From: Benedict Adamson <ben_at_cd.co.uk>
Date: Tue, 11 Aug 1998 14:06:38 +0100


[Jane Williams <jane_at_williams.nildram.co.uk> despaired that playing Ernalda
initiation would require a detailed description of the geology (I'd say geography) of a clan's land. I suggested that, because clans are self sufficient
economic units, they would have some of all the important land types. Therefore detailed rules for determining the precise geography of a clan's land seems unnecessary.]
In different clans, the names of the places and earth spirits, etc. would be different, but the types of places and spirits found would be the same. A clan's
territory would not have an arbitrarily drawn boundary, which later transpired to contain particular geological, geographic and magical features. The clan would settle, then shape, quest, trade and fight for a region it could live on: the clan territory would necessarily contain particular geologic, geographic and magical features.

I said I would provide some RW references.

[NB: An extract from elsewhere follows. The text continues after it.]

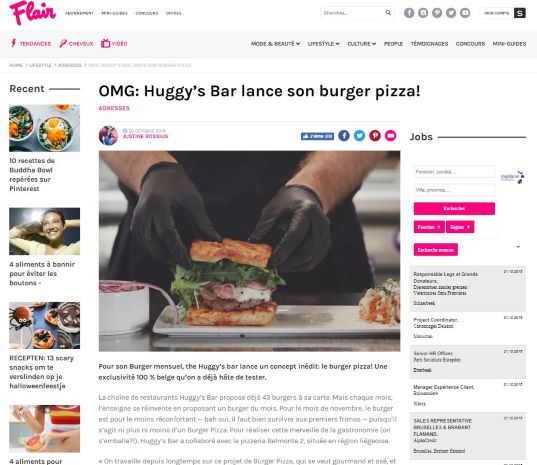
Task: Open the Facebook icon in header
Action: [x=409, y=13]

_The Origins of Anglo-Saxon Kingdoms_,
ed. Steven Bassett,
Leicester University Press 1989,
ISBN 0-7185-1317-7. pg. 21:
[About the _regio_, that is, the district of, a people called the Rodings:]
`What is so striking about it is... the extent it conforms to the prevailing natural topography. It comprises a discrete block of the valley of the River Roding... and clearly contains a cross-section of all available land resources: it is geographically coherent... [This area is] exactly what one would expect a well organized, self contained community living under an economy of subsistence and exchange to have occupied.'
[The _regio_ is about 7x9 km. Another poster suggested that was about the
size of a Sartar clan.]

_A Second Handbook of Anglo-Saxon Food & Drink: Production & Distribution_, Anglo-Saxon Books 1995,
ISBN 1-898281-12-2. pg. 260:
`The landscape was structured in basic resource units consisting of arable, river-grazing areas, an intercommoning area, a large tract of rough pasture and woodland, some of which could be used for emergency cultivation or transhumance... Together they contained the types of area that could produce sheep, pigs and cattle as well as cereal crops and honey.'

pg. 261:
The legal standard Wessex food rent for a mere 10 hides included honey, loaves & ale, bullocks or wethers, geese & hens, cheese & butter, salmon & eels, and fodder: even small regions apparently had various land types.